(Saved entries)
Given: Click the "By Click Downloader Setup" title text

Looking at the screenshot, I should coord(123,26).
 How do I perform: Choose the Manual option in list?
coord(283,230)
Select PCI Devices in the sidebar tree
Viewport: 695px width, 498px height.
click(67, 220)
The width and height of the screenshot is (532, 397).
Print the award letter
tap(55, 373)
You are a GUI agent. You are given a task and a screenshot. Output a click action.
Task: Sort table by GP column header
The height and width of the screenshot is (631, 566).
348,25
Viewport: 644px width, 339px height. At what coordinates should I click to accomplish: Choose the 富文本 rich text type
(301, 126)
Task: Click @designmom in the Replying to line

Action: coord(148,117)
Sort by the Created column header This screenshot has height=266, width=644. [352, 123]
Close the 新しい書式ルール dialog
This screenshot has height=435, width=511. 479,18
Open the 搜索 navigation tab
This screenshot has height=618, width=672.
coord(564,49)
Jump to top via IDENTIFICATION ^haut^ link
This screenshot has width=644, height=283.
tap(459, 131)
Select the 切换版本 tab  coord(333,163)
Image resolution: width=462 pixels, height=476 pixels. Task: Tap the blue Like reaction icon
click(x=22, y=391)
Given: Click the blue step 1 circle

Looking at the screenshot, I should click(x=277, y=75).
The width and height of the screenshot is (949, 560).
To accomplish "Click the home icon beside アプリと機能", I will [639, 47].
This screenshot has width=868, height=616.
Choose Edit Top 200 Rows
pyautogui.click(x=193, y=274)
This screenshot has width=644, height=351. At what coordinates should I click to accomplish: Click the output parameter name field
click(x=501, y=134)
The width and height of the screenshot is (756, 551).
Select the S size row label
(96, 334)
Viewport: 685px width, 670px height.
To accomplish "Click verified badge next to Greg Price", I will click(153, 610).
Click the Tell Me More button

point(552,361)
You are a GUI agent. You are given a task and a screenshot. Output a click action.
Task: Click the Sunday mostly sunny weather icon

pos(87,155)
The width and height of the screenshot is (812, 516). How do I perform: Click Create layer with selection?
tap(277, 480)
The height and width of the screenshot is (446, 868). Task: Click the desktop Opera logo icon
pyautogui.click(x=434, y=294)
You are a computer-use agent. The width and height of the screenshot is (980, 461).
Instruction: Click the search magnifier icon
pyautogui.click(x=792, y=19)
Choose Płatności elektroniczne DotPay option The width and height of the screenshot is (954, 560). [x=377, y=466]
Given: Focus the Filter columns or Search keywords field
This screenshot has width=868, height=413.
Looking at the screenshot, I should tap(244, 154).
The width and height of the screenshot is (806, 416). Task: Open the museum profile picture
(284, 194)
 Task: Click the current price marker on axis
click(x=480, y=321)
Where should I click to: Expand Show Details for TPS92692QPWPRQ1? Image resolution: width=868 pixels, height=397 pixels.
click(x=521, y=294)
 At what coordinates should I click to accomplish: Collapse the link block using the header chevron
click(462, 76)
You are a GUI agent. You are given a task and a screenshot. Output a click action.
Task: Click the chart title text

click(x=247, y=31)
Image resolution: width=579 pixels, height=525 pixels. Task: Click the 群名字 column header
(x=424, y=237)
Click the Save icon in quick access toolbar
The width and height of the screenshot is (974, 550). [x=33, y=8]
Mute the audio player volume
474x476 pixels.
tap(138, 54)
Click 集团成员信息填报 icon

**Try it**. Copy each line above exactly as it stands.

**Final answer**.
Given: Click the "By Click Downloader Setup" title text

Looking at the screenshot, I should coord(123,26).
 How do I perform: Choose the Manual option in list?
coord(283,230)
Select PCI Devices in the sidebar tree
Viewport: 695px width, 498px height.
click(67, 220)
The width and height of the screenshot is (532, 397).
Print the award letter
tap(55, 373)
You are a GUI agent. You are given a task and a screenshot. Output a click action.
Task: Sort table by GP column header
The height and width of the screenshot is (631, 566).
348,25
Viewport: 644px width, 339px height. At what coordinates should I click to accomplish: Choose the 富文本 rich text type
(301, 126)
Task: Click @designmom in the Replying to line

Action: coord(148,117)
Sort by the Created column header This screenshot has height=266, width=644. [352, 123]
Close the 新しい書式ルール dialog
This screenshot has height=435, width=511. 479,18
Open the 搜索 navigation tab
This screenshot has height=618, width=672.
coord(564,49)
Jump to top via IDENTIFICATION ^haut^ link
This screenshot has width=644, height=283.
tap(459, 131)
Select the 切换版本 tab  coord(333,163)
Image resolution: width=462 pixels, height=476 pixels. Task: Tap the blue Like reaction icon
click(x=22, y=391)
Given: Click the blue step 1 circle

Looking at the screenshot, I should click(x=277, y=75).
The width and height of the screenshot is (949, 560).
To accomplish "Click the home icon beside アプリと機能", I will [639, 47].
This screenshot has width=868, height=616.
Choose Edit Top 200 Rows
pyautogui.click(x=193, y=274)
This screenshot has width=644, height=351. At what coordinates should I click to accomplish: Click the output parameter name field
click(x=501, y=134)
The width and height of the screenshot is (756, 551).
Select the S size row label
(96, 334)
Viewport: 685px width, 670px height.
To accomplish "Click verified badge next to Greg Price", I will click(153, 610).
Click the Tell Me More button

point(552,361)
You are a GUI agent. You are given a task and a screenshot. Output a click action.
Task: Click the Sunday mostly sunny weather icon

pos(87,155)
The width and height of the screenshot is (812, 516). How do I perform: Click Create layer with selection?
tap(277, 480)
The height and width of the screenshot is (446, 868). Task: Click the desktop Opera logo icon
pyautogui.click(x=434, y=294)
You are a computer-use agent. The width and height of the screenshot is (980, 461).
Instruction: Click the search magnifier icon
pyautogui.click(x=792, y=19)
Choose Płatności elektroniczne DotPay option The width and height of the screenshot is (954, 560). [x=377, y=466]
Given: Focus the Filter columns or Search keywords field
This screenshot has width=868, height=413.
Looking at the screenshot, I should tap(244, 154).
The width and height of the screenshot is (806, 416). Task: Open the museum profile picture
(284, 194)
 Task: Click the current price marker on axis
click(x=480, y=321)
Where should I click to: Expand Show Details for TPS92692QPWPRQ1? Image resolution: width=868 pixels, height=397 pixels.
click(x=521, y=294)
 At what coordinates should I click to accomplish: Collapse the link block using the header chevron
click(462, 76)
You are a GUI agent. You are given a task and a screenshot. Output a click action.
Task: Click the chart title text

click(x=247, y=31)
Image resolution: width=579 pixels, height=525 pixels. Task: Click the 群名字 column header
(x=424, y=237)
Click the Save icon in quick access toolbar
The width and height of the screenshot is (974, 550). [x=33, y=8]
Mute the audio player volume
474x476 pixels.
tap(138, 54)
Click 集团成员信息填报 icon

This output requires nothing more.